タイトル未定2026/04/30 23:12
「ちょっと借してくれないか?」
唐突であったが土門の腰の辺りを指差しそう告げると驚く事にあっさりホルスターからUSPを取り出し私に渡してきた、受け取ろうとすると手首をクイっと返し一言。
「バカ言え貸せるか、大丈夫だ何かあれば俺が行く」
分かってはいた、しかし何かあればとは言うが何かあってからでは遅いのだと言い返そうとした時、ガラスの割れる音、そしてドスっと鈍い音と共にけたたましいアラート音が響いてきた私は慌てて車外へ出ると辺りを見渡した遅れて出てきた土門が上方を指差す、パシフィックドラゴンの“ィック”部分のガラス窓が割れ下に止めてあったミニバンの屋根の上には先程見た坊主頭の構成員が口元から血を流し横たわっていた、改めて見上げるとガンさんが構成員の首元を掴み今にも窓から落としかけていた。
「何やってんですか、やめて下さい!」
その声が届いたどうか確認する前に私は走り出すと雑居ビルの階段を駆け上った、上からはらしき面々が血相を変えて駆け降りてくる、踊り場で一瞬身構えたが彼らは私の事など気にもせず逃げる様に降りて行った、見上げると上階には刀の峰で肩を叩く裕二がいた。
「お兄さんどうしたのこんな所まで?」
「こっちのセリフですよ、2人で何やってんですか!」
私は声を荒げて裕二に駆け寄った。
「何してるって⋯んんーバイト?」
裕二の手から無理矢理刀を取り上げると手にした刀はあまりに重く落としそうになる、何度か謝礼でもらった物を手にした事はあったが裕二のそれは桁違いに重かった、こんな細身でよくこれが振れるものだと裕二の顔をジロジロ眺めると裕二が言う。

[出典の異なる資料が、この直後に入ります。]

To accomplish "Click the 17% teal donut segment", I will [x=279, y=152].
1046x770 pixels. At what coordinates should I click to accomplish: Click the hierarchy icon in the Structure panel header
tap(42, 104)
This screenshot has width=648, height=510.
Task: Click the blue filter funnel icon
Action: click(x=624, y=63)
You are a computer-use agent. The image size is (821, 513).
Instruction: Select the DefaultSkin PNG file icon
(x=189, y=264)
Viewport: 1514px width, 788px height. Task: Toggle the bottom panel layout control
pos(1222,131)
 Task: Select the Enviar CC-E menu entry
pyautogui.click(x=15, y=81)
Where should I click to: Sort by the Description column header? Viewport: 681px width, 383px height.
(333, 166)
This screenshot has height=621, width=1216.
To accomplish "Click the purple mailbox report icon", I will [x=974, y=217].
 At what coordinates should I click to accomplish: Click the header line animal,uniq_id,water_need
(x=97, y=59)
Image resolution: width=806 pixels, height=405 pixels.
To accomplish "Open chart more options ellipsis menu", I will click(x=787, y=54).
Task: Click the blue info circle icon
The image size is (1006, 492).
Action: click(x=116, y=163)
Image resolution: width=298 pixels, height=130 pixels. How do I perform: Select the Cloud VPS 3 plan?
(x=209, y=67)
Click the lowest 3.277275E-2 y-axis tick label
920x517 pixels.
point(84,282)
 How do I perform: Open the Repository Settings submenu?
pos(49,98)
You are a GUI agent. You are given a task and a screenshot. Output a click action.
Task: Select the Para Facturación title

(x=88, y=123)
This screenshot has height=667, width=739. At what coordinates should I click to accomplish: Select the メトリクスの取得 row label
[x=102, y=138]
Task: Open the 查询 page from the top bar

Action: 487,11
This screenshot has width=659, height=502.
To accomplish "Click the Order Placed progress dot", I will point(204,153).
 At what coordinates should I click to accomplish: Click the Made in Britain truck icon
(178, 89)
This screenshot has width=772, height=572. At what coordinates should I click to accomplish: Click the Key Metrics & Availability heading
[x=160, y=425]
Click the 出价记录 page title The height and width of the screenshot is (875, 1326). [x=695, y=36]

「お兄さん落とさないでね刃こぼれすると結構するから」
裕二は親指と人差し指で輪っかを作り笑っていたがここで改めてガンさんの事が気になり裕二の背中を押すと3階のパシフィックドラゴンの事務所を目指した、下階からは土門が楽しげな表情でゆっくりと登ってくるのが見えた。